> [WHAT IS BEING ASKED]:
Please keep to the lines below from the one with "Enable the Do not include key switch" through the one with "You are a computer-use agent. Screen dimensions: 1335x512", and restate them word for word, ends included.

Stored records:
== == ==
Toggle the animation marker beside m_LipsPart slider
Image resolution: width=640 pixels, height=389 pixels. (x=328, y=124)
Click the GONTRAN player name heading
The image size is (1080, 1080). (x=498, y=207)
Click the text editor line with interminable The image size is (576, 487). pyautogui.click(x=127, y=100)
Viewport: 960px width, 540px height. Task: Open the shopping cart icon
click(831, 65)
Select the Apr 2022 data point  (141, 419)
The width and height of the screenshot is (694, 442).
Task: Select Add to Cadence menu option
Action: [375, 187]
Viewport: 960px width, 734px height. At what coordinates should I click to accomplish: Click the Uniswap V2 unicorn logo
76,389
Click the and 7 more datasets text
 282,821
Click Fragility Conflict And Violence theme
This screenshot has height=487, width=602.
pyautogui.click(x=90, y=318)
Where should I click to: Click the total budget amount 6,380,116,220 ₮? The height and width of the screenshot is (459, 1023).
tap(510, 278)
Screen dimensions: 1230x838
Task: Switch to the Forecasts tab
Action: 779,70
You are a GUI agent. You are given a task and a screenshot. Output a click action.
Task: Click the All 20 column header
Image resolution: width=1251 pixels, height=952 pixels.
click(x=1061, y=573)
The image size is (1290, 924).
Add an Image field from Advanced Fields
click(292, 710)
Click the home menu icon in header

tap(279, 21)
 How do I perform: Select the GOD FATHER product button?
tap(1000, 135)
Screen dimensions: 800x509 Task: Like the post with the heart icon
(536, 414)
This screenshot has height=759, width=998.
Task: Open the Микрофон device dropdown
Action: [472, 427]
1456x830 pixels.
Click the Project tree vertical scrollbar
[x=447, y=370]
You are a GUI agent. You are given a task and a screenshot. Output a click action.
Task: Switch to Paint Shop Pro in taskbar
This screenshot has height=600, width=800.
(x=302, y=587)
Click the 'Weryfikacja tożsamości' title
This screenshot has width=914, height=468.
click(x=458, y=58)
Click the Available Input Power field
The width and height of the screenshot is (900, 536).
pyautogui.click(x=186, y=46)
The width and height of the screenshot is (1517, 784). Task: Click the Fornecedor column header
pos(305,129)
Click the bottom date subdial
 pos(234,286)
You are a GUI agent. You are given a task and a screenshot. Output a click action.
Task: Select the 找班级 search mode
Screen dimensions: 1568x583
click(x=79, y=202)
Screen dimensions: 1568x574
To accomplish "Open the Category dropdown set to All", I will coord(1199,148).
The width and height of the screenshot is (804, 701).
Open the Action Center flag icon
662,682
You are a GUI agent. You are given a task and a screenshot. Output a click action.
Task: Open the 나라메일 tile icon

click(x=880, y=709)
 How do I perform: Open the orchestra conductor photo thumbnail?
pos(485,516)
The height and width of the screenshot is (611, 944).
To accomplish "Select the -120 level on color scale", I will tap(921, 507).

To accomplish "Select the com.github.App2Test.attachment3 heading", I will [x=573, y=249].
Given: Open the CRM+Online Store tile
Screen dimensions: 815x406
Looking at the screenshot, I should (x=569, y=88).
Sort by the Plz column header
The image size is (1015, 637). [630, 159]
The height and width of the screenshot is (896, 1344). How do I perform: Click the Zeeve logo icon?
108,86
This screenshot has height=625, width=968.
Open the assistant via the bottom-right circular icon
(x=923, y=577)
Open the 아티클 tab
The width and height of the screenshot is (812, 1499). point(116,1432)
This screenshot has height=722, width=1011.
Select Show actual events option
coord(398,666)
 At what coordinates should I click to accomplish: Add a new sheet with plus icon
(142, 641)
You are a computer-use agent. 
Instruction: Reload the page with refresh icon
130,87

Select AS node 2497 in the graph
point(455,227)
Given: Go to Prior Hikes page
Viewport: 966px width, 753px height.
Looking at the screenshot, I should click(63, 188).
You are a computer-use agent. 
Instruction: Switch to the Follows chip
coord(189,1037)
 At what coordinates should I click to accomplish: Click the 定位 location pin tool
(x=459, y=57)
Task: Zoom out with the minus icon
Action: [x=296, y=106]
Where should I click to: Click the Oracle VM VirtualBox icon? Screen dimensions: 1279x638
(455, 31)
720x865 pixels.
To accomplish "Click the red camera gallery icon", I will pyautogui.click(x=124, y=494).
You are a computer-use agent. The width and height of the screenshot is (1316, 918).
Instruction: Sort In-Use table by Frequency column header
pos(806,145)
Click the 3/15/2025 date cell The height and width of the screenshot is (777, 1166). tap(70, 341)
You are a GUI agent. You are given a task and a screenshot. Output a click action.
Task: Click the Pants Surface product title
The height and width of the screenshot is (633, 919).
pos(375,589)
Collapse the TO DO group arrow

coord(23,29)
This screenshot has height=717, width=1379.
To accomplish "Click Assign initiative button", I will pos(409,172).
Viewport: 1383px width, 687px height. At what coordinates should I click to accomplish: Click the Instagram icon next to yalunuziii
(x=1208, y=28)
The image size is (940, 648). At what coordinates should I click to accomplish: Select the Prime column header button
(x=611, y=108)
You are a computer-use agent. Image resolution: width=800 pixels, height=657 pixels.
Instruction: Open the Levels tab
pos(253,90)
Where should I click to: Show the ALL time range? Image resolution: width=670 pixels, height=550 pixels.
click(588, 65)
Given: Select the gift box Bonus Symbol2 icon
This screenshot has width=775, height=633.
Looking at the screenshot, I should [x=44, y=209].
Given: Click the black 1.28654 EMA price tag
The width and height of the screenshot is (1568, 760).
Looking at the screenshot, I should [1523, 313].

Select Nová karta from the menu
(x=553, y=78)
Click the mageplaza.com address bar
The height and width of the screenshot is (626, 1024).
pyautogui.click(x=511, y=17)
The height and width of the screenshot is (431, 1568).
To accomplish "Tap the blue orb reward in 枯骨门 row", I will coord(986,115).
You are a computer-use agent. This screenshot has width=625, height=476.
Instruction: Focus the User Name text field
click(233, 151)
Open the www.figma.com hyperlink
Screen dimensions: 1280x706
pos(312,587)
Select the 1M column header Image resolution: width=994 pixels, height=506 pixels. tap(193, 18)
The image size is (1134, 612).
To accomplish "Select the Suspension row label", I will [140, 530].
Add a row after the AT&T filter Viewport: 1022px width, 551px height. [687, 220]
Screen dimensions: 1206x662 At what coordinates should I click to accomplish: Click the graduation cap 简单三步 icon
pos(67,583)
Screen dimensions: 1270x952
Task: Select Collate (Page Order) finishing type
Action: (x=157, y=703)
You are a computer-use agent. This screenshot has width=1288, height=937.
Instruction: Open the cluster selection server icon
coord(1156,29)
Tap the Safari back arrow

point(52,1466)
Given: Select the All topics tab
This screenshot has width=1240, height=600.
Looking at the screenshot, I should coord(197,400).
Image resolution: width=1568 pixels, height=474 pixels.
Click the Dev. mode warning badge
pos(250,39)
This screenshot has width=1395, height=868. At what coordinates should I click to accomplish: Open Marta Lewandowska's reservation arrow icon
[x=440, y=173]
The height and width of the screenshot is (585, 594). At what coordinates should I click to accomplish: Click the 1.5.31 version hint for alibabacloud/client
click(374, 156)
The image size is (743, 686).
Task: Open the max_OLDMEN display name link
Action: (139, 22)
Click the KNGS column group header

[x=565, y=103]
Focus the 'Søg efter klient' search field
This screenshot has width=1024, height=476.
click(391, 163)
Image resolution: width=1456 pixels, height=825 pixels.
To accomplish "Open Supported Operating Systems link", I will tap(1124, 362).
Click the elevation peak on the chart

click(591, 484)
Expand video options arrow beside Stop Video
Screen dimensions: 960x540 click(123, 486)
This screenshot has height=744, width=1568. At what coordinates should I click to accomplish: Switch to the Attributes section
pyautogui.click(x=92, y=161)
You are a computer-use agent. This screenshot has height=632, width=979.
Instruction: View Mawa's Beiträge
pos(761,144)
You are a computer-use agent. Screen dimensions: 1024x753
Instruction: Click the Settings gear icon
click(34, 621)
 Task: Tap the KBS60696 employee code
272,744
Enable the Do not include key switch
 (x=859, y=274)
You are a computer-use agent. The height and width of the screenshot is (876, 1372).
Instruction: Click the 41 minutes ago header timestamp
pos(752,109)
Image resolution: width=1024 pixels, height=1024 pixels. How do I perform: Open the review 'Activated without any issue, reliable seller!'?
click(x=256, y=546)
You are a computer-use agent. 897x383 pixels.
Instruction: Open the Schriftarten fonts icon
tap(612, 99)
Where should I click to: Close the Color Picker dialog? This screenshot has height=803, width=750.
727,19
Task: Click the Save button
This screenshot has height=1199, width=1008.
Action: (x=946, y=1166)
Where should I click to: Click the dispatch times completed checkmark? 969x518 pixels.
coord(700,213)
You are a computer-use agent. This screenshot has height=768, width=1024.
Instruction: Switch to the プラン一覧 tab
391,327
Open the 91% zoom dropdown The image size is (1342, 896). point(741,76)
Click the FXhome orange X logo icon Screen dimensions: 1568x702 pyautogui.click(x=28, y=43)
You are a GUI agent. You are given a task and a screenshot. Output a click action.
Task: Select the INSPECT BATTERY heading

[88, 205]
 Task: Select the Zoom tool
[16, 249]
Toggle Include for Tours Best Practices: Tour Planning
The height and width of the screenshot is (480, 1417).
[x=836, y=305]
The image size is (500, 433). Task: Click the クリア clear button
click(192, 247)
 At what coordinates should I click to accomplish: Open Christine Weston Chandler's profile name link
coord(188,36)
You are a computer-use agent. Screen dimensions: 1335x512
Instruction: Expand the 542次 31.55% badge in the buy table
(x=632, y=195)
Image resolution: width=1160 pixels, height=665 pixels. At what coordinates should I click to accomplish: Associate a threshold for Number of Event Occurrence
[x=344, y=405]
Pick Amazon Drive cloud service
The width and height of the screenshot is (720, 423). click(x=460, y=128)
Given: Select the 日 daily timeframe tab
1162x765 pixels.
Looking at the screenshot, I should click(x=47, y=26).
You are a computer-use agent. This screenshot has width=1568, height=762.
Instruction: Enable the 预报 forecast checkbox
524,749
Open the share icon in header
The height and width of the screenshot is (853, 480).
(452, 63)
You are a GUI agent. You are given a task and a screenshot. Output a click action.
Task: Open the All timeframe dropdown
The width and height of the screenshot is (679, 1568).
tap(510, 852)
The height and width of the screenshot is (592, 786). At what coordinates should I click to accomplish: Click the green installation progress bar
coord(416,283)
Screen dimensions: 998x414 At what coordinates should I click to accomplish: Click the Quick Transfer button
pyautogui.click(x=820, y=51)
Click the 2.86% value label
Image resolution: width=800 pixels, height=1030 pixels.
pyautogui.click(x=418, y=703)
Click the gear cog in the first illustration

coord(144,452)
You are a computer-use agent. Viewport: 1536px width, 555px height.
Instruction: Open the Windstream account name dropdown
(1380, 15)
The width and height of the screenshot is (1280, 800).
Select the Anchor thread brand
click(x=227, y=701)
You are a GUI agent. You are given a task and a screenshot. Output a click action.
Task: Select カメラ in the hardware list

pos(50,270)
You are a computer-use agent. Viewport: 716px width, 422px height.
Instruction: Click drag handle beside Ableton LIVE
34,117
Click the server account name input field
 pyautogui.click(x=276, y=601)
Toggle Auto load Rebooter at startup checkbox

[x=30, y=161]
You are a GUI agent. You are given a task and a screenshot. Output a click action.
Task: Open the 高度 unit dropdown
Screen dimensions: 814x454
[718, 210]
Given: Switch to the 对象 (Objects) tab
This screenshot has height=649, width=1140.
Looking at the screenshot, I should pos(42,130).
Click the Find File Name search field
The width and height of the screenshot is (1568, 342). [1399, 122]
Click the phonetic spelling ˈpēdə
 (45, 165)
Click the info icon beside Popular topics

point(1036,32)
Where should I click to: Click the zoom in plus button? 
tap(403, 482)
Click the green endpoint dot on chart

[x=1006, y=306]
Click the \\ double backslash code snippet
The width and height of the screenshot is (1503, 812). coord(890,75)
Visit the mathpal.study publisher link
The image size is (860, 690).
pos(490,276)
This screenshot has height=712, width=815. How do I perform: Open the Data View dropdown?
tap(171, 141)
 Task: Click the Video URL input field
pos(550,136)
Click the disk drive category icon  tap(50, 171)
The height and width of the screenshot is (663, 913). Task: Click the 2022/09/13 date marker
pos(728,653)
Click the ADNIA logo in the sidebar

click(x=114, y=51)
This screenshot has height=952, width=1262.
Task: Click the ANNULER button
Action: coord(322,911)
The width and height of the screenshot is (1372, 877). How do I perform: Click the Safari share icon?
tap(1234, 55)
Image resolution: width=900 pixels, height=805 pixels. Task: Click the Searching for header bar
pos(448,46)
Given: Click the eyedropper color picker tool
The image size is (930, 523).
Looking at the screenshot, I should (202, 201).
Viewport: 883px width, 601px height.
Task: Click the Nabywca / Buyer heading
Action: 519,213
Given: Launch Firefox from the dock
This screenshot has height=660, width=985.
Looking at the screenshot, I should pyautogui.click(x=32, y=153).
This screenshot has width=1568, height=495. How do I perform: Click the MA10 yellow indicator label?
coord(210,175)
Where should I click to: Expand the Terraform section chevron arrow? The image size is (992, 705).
== == ==
> [TASK ANSWER]:
Enable the Do not include key switch
 (x=859, y=274)
You are a computer-use agent. The height and width of the screenshot is (876, 1372).
Instruction: Click the 41 minutes ago header timestamp
pos(752,109)
Image resolution: width=1024 pixels, height=1024 pixels. How do I perform: Open the review 'Activated without any issue, reliable seller!'?
click(x=256, y=546)
You are a computer-use agent. 897x383 pixels.
Instruction: Open the Schriftarten fonts icon
tap(612, 99)
Where should I click to: Close the Color Picker dialog? This screenshot has height=803, width=750.
727,19
Task: Click the Save button
This screenshot has height=1199, width=1008.
Action: (x=946, y=1166)
Where should I click to: Click the dispatch times completed checkmark? 969x518 pixels.
coord(700,213)
You are a computer-use agent. This screenshot has height=768, width=1024.
Instruction: Switch to the プラン一覧 tab
391,327
Open the 91% zoom dropdown The image size is (1342, 896). point(741,76)
Click the FXhome orange X logo icon Screen dimensions: 1568x702 pyautogui.click(x=28, y=43)
You are a GUI agent. You are given a task and a screenshot. Output a click action.
Task: Select the INSPECT BATTERY heading

[88, 205]
 Task: Select the Zoom tool
[16, 249]
Toggle Include for Tours Best Practices: Tour Planning
The height and width of the screenshot is (480, 1417).
[x=836, y=305]
The image size is (500, 433). Task: Click the クリア clear button
click(192, 247)
 At what coordinates should I click to accomplish: Open Christine Weston Chandler's profile name link
coord(188,36)
You are a computer-use agent. Screen dimensions: 1335x512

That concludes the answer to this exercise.